Tahun 1967, Bob dan keluarga kembali
ke Jakarta. Ia membawa serta 2 mobil mercedez miliknya, buatan 1960. Salah
satunya ia jual untuk dibelikan sebidang tanah di kemang Jakarta selatan
sementara satunya lagi beliau simpan dan dipakainya sebagai mobil sewaan atau
taxi. Bob sendiri yang menjadi sopirnya.
Namun sayang suatu ketika beliau
mendapatkan keelakaan yang mengakibatkan mobilnya rusak parah. Karena tidak ada
uang untuk memperbaikinya Bob beralih pekerjaan menjadi tukang batu. Gajinya
hanya Rp. 100. Beliau pun sempat mengalami depresi dan tekanan hidup yang
dialaminya.
Suatu hari, teman Bob datang dan
merasa kasian dengan keadaan Bob sekarang.

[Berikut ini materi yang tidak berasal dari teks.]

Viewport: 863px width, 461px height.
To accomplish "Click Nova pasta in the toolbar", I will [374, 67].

Temannya menyarankan Bob untuk
memelihara ayam untuk melawan depresi yang dialami Bob. Dan Bob tertarik.
Ketika beternak ayam itulah muncul inspirasi ber-wira usaha. Bob memperhatikan kehidupan
ayam-ayamnya. Ia mendapat ilham, “ayam
saja bisa berjuang untuk hidup walau hanya memiliki paruh dan kaki, tentunya manusia
pun bisa lebih dari itu.”
Sebagai peternak ayam beliau bersama
istrinya setiap hari berjualan telur. Dalam tempo satu setengah tahun ia dan
istrinya memiliki banyak langganan terutama orang asing karena mereka fasih
berbahasa inggris. Bob dan Istrinya tinggal dikawasan kemang Jakarta dimana banyak
menetap orang asing.
Tidak jarang pasangan tersebut dimaki
pelanggan. Namun mereka mengaca pada diri sendiri memperbaiki pelayanan.

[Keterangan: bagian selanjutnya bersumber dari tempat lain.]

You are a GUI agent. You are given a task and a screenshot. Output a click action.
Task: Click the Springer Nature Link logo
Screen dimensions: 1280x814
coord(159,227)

Perubahan drastis pun terjadi pada diri Bob dari pribadi feodal menjadi pelayan.
Setelah itu lama kelamaan Bob menjadi pemilik tunggal super market kem Chick.

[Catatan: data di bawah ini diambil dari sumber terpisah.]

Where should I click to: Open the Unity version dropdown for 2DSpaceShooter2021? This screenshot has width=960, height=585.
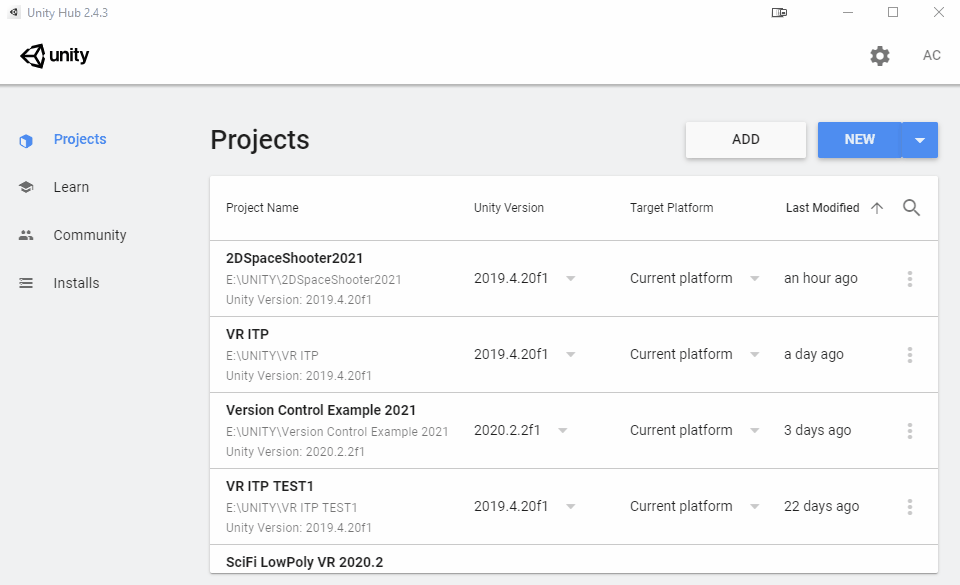coord(570,279)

Ia selalu tampil sederhana dengan kemeja lengan pendek dan celana pendek.
Bisnis pasar swalayan Bob berkembang
pesat merambah ke agribisnis khususnya holtikultura mengelola kebun-kebun sayur
mayur untuk konsumsi orang asing di
Indonesia. Karena itu ia juga menjalin kerjasama dengan para petani di beberapa
daerah.
Bob percaya bahwa
setiap langkah sukses selalu diawali kegagalan demi kegagalan. Perjalanan wira usaha
tidak semulus yang dikira. Ia dan istrinya sering jungkir balik. Baginya uang
bukan yang nomor satu. Yang penting kemauan, komitmen, berani mencari dan
menangkap peluang.
Di saat melakukan sesuatu pikiran seseorang berkembang, rencana tidak harus selalu baku dan kaku, yang ada pada diri seseorang adalah pengembangan dari apa yang telah ia lakukan. Kelemahan banyak orang, terlalu banyak mikir untuk membuat rencana sehingga ia tidak segera melangkah. “Yang paling penting tindakan,” kata Bob.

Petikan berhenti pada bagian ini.